--- Data section Enclosed Below ---

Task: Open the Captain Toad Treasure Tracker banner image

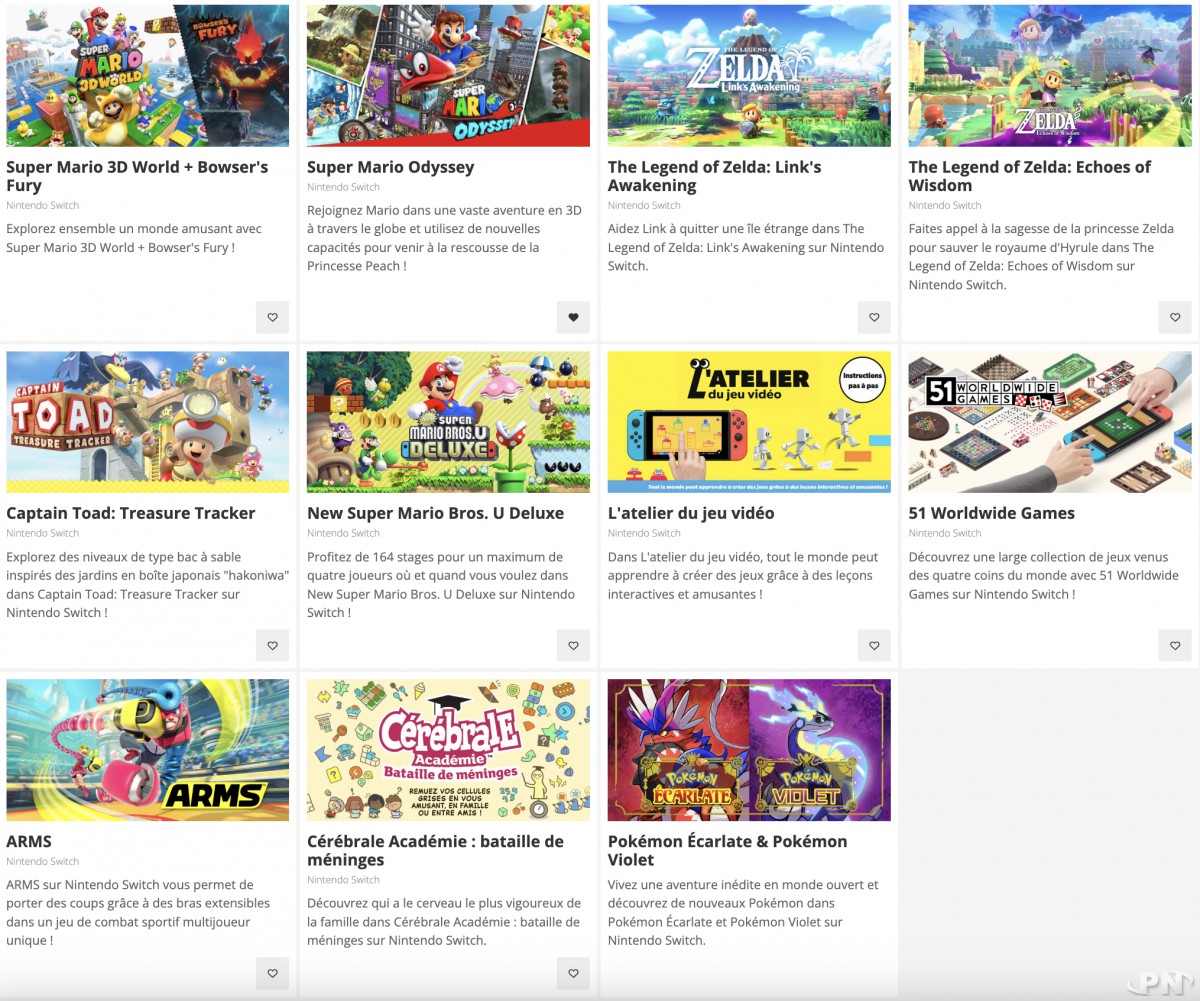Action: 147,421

--- End of Enclosed Data section ---
--- Data section Enclosed Below ---

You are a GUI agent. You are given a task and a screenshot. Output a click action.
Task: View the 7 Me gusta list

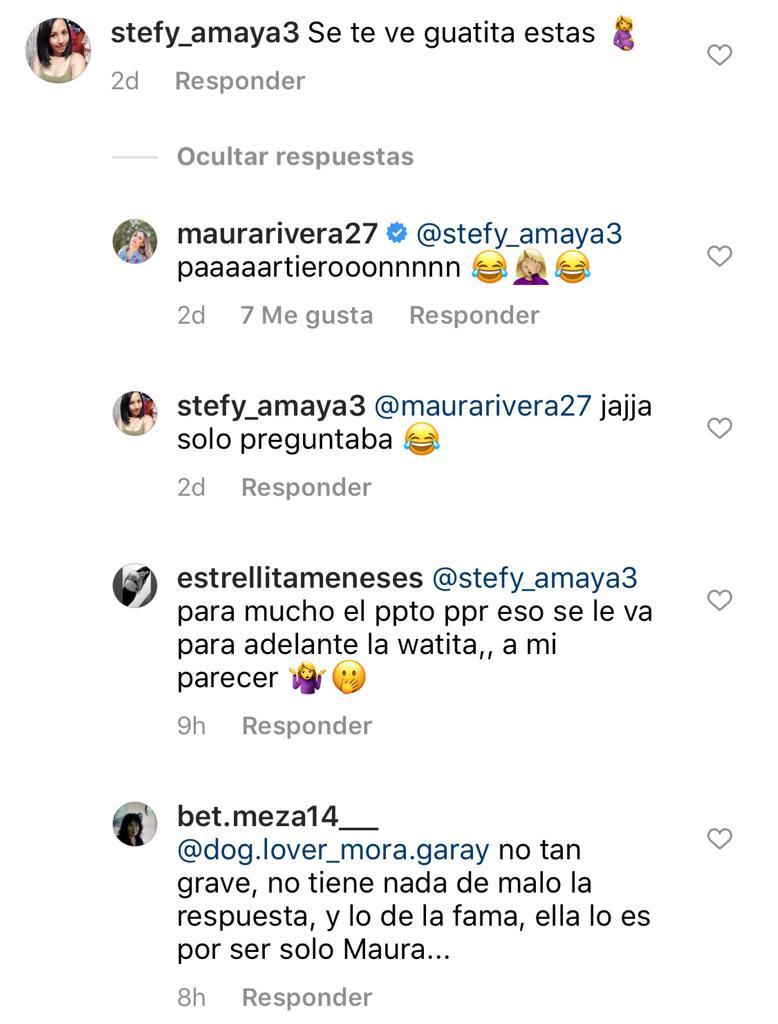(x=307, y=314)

--- End of Enclosed Data section ---
--- Data section Enclosed Below ---

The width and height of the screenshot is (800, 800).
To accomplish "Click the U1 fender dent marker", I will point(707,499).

--- End of Enclosed Data section ---

### Exercise
For each line of the entries that includes "screenshot", show that line.

### Solution
You are a GUI agent. You are given a task and a screenshot. Output a click action.
The width and height of the screenshot is (800, 800).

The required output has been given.